The ASKAP Central Processor now live at the iVEC Pawsey Centre, known as ‘Galaxy’. Credit: iVEC.
Just last week, the real time computer inside the iVEC Pawsey Centre, known as Galaxy, went live. To the ASKAP team, Galaxy is called the Central Processor, a system that will support the real time processing needs of ASKAP.
Galaxy is now being put through its paces in preparation for processing early science observations from ASKAP. While early commissioning activities are underway on site at the Murchison Radio-astronomy Observatory (MRO) in Western Australia, the ASKAP Computing team has been refining processing pipelines by running simulated observations.
How can simulations help? The answer starts with the incredible wave of data that will flow from ASKAP once it’s fully operational. Somewhere in the area of 1 DVD worth of information every two seconds is expected to flow from the fully operational telescope – not only this but the data processing needs to be performed simultaneously with observations to produce a ‘scientifically useful’ image. That’s a huge challenge that requires significant processing power.
Simulations help the team prepare by mimic a ‘real telescope’ observation, producing data files that are able to be processed in exactly the same way as a real observation would on a supercomputer. The observations allow the Computing team ensure that the data will be processed in the most efficient manner possible on the new system.
According to ASKAP Computing Specialist Matt Whiting, the simulations also provide important information for planning science observations as well as testing the Central Processor’s dedicated software.
“Since the simulations can take any image of the sky as input, we’re able to test how ASKAP will respond to different types of observations,” Matt said, “The advantage of running simulations is that input is completely controlled – any idealised image of the sky can be fed in to see what it will look like through ASKAP’s eyes.”
A comparison of a radio image of M31 (the Andromeda Galaxy). This version shows an observation of the Galaxy scaled to appear as if it were seven times further away (on the left). The simulated ASKAP results (right) show a highly resolved image with all the important features of the galaxy recovered.
An example of this is a simulated observation recently made used an image of the Andromeda Galaxy, a large, nearby galaxy. Using data provided by members of one of the ASKAP Survey Science Teams, an input image was made to appear as if it were seven times further away than it actually is. The resulting image from these simulations (above) shows how the galaxy would appear when observed with ASKAP – and importantly, demonstrates the telescope’s ability to ‘recover’ all features of the galaxy, even when it appears so much further away.

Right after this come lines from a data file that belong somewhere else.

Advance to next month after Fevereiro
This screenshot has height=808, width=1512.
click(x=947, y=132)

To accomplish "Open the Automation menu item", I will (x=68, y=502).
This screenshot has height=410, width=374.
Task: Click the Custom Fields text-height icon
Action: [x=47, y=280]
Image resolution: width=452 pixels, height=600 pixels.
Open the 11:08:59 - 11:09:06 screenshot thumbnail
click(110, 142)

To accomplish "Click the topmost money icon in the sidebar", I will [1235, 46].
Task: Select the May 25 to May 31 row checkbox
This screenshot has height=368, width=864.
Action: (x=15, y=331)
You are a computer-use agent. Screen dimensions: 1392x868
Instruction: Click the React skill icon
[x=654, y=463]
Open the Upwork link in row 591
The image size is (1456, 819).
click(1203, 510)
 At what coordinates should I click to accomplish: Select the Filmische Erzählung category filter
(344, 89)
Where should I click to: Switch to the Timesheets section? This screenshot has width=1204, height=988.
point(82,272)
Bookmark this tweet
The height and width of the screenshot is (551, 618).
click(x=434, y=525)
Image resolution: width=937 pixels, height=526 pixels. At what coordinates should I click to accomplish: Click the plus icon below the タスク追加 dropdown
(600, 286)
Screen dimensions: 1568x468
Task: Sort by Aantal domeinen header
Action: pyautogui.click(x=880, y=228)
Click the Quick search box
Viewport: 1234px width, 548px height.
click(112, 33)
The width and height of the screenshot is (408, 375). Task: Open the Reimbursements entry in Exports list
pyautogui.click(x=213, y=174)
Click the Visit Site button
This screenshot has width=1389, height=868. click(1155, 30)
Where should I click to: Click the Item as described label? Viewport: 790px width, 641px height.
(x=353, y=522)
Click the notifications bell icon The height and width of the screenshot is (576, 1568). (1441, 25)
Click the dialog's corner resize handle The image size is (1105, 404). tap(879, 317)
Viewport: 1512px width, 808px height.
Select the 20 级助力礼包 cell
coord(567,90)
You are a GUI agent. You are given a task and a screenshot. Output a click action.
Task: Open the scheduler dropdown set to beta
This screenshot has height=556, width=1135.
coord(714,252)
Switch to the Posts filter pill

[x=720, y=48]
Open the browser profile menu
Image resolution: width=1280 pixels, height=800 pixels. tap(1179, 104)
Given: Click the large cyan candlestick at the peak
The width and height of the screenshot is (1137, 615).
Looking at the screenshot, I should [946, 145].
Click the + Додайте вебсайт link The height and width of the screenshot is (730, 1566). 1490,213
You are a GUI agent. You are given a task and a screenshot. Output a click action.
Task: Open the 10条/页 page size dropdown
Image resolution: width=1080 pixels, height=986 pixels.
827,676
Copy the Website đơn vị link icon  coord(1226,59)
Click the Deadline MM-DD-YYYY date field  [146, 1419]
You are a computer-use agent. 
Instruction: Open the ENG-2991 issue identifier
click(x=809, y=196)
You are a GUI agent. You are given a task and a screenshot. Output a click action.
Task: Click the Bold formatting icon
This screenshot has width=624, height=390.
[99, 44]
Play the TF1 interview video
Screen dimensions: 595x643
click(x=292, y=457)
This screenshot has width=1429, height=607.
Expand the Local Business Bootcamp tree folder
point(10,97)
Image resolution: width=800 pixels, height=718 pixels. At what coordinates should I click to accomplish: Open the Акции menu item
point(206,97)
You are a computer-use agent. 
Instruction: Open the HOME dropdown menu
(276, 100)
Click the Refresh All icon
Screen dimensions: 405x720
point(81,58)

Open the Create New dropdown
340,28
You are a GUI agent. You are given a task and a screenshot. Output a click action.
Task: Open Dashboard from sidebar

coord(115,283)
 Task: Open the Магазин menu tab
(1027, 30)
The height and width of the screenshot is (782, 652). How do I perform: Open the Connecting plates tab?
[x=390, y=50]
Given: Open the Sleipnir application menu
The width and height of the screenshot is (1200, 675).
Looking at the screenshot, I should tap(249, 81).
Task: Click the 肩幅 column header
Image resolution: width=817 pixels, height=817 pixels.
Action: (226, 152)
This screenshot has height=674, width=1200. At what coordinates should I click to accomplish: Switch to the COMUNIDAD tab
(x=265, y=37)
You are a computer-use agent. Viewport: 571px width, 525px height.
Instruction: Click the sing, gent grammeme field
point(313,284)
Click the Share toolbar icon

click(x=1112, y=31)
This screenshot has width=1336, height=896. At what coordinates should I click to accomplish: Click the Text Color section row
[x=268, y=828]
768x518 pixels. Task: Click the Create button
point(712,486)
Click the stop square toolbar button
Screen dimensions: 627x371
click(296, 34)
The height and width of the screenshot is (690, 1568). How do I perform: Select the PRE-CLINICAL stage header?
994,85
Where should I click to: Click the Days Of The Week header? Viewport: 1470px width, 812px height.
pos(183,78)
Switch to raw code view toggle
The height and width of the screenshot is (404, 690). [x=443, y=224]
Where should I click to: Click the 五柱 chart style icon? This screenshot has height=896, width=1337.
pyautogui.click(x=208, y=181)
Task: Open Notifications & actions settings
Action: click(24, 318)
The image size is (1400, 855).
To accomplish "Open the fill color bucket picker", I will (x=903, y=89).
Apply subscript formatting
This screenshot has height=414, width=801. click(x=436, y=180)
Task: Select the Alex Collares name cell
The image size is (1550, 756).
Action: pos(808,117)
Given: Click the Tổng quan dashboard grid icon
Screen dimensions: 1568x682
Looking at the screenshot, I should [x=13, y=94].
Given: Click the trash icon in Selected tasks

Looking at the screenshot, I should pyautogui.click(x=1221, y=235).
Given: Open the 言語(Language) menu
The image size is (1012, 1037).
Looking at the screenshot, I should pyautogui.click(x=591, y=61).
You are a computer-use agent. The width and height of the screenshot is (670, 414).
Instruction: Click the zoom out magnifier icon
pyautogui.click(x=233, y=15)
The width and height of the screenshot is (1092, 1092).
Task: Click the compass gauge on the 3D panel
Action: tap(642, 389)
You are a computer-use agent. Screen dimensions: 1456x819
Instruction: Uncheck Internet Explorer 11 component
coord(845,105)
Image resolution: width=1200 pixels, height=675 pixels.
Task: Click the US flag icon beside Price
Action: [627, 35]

Members of the ASKAP Computing team inspect an ASKAP simulation.
Running these simulations will continue to be an integral part of the ASKAP software development, as the project progresses through the commissioning phase. The Computing team also provides a series of simulated ASKAP observations for use by members of the ASKAP Science Survey Projects. These simulations provide an opportunity for science teams to become acquainted with the scale of ASKAP data, to examine the quality of the ASKAP processing pipeline, and to test post-imaging analysis techniques such as source finding and stacking.